Un tempo, prima della fotografia digitale e degli smartphone, si usava conservare le foto ricordo in album, talvolta gelosamente custoditi per generazioni. Battesimi, matrimoni, compleanni, vacanze, o semplicemente sereni momenti di vita familiare, costituivano il filo conduttore di queste raccolte.
Per alcune persone invece, i ricordi da conservare erano di ben altro genere.
“L’ultimo ebreo di Vinnitsa” è una fotografia sconvolgente per diversi motivi. Non solo perché si vede un uomo nell’attimo immediatamente precedente la sua morte, non solo perché è evidente che quest’uomo finirà sopra un mucchio di cadaveri, altri esseri umani assassinati prima di lui.
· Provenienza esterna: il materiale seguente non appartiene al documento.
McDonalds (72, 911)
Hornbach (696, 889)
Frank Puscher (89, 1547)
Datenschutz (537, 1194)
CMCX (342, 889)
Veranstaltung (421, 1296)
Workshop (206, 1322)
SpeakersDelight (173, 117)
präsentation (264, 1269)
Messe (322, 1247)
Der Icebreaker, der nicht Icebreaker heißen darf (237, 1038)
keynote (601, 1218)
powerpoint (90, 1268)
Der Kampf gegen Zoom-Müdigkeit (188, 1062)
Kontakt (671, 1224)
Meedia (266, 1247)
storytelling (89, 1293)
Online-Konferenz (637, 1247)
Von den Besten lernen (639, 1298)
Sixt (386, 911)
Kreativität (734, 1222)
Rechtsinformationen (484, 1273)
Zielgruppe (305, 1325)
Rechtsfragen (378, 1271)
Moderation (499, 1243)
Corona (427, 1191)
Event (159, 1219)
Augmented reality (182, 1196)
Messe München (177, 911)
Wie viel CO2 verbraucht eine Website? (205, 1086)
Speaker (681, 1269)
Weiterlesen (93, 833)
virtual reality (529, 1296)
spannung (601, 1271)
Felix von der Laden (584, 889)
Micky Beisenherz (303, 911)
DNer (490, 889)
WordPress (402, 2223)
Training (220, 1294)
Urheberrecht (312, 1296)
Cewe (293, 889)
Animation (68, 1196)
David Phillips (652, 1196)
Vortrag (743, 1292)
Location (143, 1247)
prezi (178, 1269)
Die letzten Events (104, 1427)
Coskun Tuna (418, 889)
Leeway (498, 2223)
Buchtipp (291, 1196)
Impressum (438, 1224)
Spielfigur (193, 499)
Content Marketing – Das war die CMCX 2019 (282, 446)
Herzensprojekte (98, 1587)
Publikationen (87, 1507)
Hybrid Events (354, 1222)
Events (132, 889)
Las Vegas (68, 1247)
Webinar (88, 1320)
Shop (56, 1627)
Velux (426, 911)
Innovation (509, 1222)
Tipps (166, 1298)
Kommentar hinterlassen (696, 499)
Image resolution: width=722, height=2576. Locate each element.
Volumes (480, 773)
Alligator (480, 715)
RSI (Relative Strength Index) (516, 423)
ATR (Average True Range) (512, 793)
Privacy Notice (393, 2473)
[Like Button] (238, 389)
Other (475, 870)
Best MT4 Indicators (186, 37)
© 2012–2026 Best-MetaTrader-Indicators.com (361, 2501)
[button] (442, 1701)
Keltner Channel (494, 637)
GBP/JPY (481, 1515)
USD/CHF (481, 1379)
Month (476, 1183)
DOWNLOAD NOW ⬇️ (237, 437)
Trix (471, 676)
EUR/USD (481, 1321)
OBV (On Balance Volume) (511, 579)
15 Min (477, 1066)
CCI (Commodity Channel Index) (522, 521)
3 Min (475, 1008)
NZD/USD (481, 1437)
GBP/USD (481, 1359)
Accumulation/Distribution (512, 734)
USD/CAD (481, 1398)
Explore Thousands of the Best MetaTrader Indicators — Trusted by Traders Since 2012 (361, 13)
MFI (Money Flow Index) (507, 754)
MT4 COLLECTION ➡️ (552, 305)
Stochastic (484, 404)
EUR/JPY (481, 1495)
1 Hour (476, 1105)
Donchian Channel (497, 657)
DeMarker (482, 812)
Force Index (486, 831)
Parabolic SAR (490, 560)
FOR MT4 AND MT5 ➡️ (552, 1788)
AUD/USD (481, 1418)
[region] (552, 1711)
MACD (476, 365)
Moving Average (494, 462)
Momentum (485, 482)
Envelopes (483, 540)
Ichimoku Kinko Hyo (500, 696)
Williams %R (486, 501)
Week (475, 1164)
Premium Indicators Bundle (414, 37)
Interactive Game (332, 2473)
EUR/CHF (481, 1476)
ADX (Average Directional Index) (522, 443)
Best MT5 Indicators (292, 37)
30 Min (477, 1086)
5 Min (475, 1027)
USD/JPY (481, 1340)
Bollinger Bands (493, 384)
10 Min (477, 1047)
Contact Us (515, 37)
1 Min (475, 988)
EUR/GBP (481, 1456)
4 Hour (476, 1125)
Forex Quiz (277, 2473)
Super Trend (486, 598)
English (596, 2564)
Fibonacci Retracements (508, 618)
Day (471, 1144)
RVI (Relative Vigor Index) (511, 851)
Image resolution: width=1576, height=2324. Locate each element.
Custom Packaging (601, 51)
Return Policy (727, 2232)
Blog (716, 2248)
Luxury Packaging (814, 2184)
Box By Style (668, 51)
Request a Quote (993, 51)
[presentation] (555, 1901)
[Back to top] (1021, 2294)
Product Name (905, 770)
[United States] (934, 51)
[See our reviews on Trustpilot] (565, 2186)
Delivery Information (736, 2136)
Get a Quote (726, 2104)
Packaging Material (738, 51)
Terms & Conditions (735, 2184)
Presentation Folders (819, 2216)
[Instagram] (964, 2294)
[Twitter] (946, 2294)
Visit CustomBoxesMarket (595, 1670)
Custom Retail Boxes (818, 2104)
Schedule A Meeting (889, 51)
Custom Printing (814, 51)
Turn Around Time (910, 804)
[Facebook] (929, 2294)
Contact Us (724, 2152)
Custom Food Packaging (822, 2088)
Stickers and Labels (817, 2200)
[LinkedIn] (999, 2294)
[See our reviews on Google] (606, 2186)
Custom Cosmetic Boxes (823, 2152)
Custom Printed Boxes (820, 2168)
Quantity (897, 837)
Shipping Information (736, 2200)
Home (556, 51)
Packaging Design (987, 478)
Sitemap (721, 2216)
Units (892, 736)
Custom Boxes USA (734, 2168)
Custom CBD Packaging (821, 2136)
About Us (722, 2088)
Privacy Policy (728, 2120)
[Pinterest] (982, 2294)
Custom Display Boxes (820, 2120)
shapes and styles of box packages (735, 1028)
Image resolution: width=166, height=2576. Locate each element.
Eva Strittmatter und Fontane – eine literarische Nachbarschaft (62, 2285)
Sconvolge la naturalezza con cui i commilitoni del boia assistono allo spettacolo, l’espressione neutra del tiratore, che Hannah Arendt, nel suo libro “La banalità del male”, così commenta:
“Potevano guardare un taglio di capelli da barbiere invece dello spietato sterminio di innocenti. Gli esseri umani possono adattarsi a sopportare quasi tutto, ma nel farlo, a volte perpetuano il male. La morte dell’empatia umana è uno dei primi e più indicativi segni di una cultura che sta per cadere nella barbarie”.
Sconvolge lo sguardo della vittima, l’unico dove è possibile leggere una fierezza che nessuna arma può scalfire.
La fotografia doveva probabilmente essere uno specie di trofeo per il boia, che la conservava in un album, dopo avervi scritto sul retro “L’ultimo ebreo di Vinnitsa”. Il soldato apparteneva alle Einsatzgruppen D, squadre della morte paramilitari organizzate dalle SS naziste. La fotografia fu scattata nel 1942, durante il terzo e ultimo atto del massacro che portò allo sterminio della quasi totalità degli ebrei di Vinnitsa, una città dell’Ucraina.
Vinnitsa nel 1942
Per molto tempo l’immagine è stata datata al 1941, quando ci furono i primi due rastrellamenti di ebrei (16 e 22 settembre), durante i quali ne furono uccisi prima ventiquattromila e poi ventottomila. A testimoniare la barbarie degli avvenimenti, e a fare un conto approssimativo delle vittime, fu proprio un ufficiale tedesco, il tenente della Wehrmacht Erwin Bingel, incaricato di disporre un sistema di guardia attorno alle ferrovie e all’aeroporto.
Bingel e i suoi uomini assistettero ad uno spettacolo terrificante: tutti gli ebrei convocati con la scusa di un censimento venivano uccisi davanti a delle fosse già scavate in precedenza. Quelli che arrivavano dopo, dovevano gettare calce sopra i corpi dei caduti, alcuni non ancora morti. Donne, bambini, anziani. Nessuno fu risparmiato.
Le vittime ebree di Vinnitsa
Nel 1942, altri seimila ebrei furono giustiziati, questa volte dalle milizie ucraine, addestrate e comandate sempre dalle SS naziste. Certo non può essere di consolazione, ma il soldato tedesco che con tanta spavalderia aveva descritto il genocidio di un popolo con quattro parole si era sbagliato:
qualche ebreo di Vinnitsa riuscì a salvarsi.
Memorie di un olocausto che non possono e non devono essere dimenticate.